# What this task involves
Print out each record, keeping it identical to the original.

# Data extracts

________________________________________

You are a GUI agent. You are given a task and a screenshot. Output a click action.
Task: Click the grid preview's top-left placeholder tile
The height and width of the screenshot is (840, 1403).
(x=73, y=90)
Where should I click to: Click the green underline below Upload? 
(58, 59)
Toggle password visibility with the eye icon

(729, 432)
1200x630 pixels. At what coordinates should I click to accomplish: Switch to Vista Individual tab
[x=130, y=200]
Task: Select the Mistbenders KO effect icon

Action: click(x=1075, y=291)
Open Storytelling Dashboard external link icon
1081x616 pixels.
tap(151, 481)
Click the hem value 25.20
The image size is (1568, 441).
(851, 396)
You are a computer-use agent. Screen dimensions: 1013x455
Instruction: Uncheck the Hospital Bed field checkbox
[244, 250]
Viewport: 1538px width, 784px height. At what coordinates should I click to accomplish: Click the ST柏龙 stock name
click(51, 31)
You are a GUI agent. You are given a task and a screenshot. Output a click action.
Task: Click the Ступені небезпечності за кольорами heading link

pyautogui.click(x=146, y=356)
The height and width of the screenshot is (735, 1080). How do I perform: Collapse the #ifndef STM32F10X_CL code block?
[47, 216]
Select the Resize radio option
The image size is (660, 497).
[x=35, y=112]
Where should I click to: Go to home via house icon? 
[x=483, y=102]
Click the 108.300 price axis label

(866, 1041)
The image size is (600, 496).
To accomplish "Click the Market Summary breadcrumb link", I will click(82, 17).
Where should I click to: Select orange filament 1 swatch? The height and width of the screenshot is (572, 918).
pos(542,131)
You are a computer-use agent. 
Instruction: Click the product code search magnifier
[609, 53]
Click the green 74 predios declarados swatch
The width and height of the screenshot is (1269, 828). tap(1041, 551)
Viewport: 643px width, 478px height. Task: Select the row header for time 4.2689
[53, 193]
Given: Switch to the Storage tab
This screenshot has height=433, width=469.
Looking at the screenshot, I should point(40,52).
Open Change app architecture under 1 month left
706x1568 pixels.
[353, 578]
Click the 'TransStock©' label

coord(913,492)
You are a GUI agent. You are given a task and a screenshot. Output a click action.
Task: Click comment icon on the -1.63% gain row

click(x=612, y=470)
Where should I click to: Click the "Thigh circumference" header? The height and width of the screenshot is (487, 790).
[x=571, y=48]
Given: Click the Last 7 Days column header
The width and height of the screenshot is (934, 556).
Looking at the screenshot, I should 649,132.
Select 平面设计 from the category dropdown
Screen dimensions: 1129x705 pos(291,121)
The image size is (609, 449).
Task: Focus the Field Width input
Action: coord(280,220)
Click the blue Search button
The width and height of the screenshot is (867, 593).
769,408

________________________________________

# The completed task
You are a GUI agent. You are given a task and a screenshot. Output a click action.
Task: Click the grid preview's top-left placeholder tile
The height and width of the screenshot is (840, 1403).
(x=73, y=90)
Where should I click to: Click the green underline below Upload? 
(58, 59)
Toggle password visibility with the eye icon

(729, 432)
1200x630 pixels. At what coordinates should I click to accomplish: Switch to Vista Individual tab
[x=130, y=200]
Task: Select the Mistbenders KO effect icon

Action: click(x=1075, y=291)
Open Storytelling Dashboard external link icon
1081x616 pixels.
tap(151, 481)
Click the hem value 25.20
The image size is (1568, 441).
(851, 396)
You are a computer-use agent. Screen dimensions: 1013x455
Instruction: Uncheck the Hospital Bed field checkbox
[244, 250]
Viewport: 1538px width, 784px height. At what coordinates should I click to accomplish: Click the ST柏龙 stock name
click(51, 31)
You are a GUI agent. You are given a task and a screenshot. Output a click action.
Task: Click the Ступені небезпечності за кольорами heading link

pyautogui.click(x=146, y=356)
The height and width of the screenshot is (735, 1080). How do I perform: Collapse the #ifndef STM32F10X_CL code block?
[47, 216]
Select the Resize radio option
The image size is (660, 497).
[x=35, y=112]
Where should I click to: Go to home via house icon? 
[x=483, y=102]
Click the 108.300 price axis label

(866, 1041)
The image size is (600, 496).
To accomplish "Click the Market Summary breadcrumb link", I will click(82, 17).
Where should I click to: Select orange filament 1 swatch? The height and width of the screenshot is (572, 918).
pos(542,131)
You are a computer-use agent. 
Instruction: Click the product code search magnifier
[609, 53]
Click the green 74 predios declarados swatch
The width and height of the screenshot is (1269, 828). tap(1041, 551)
Viewport: 643px width, 478px height. Task: Select the row header for time 4.2689
[53, 193]
Given: Switch to the Storage tab
This screenshot has height=433, width=469.
Looking at the screenshot, I should point(40,52).
Open Change app architecture under 1 month left
706x1568 pixels.
[353, 578]
Click the 'TransStock©' label

coord(913,492)
You are a GUI agent. You are given a task and a screenshot. Output a click action.
Task: Click comment icon on the -1.63% gain row

click(x=612, y=470)
Where should I click to: Click the "Thigh circumference" header? The height and width of the screenshot is (487, 790).
[x=571, y=48]
Given: Click the Last 7 Days column header
The width and height of the screenshot is (934, 556).
Looking at the screenshot, I should 649,132.
Select 平面设计 from the category dropdown
Screen dimensions: 1129x705 pos(291,121)
The image size is (609, 449).
Task: Focus the Field Width input
Action: coord(280,220)
Click the blue Search button
The width and height of the screenshot is (867, 593).
769,408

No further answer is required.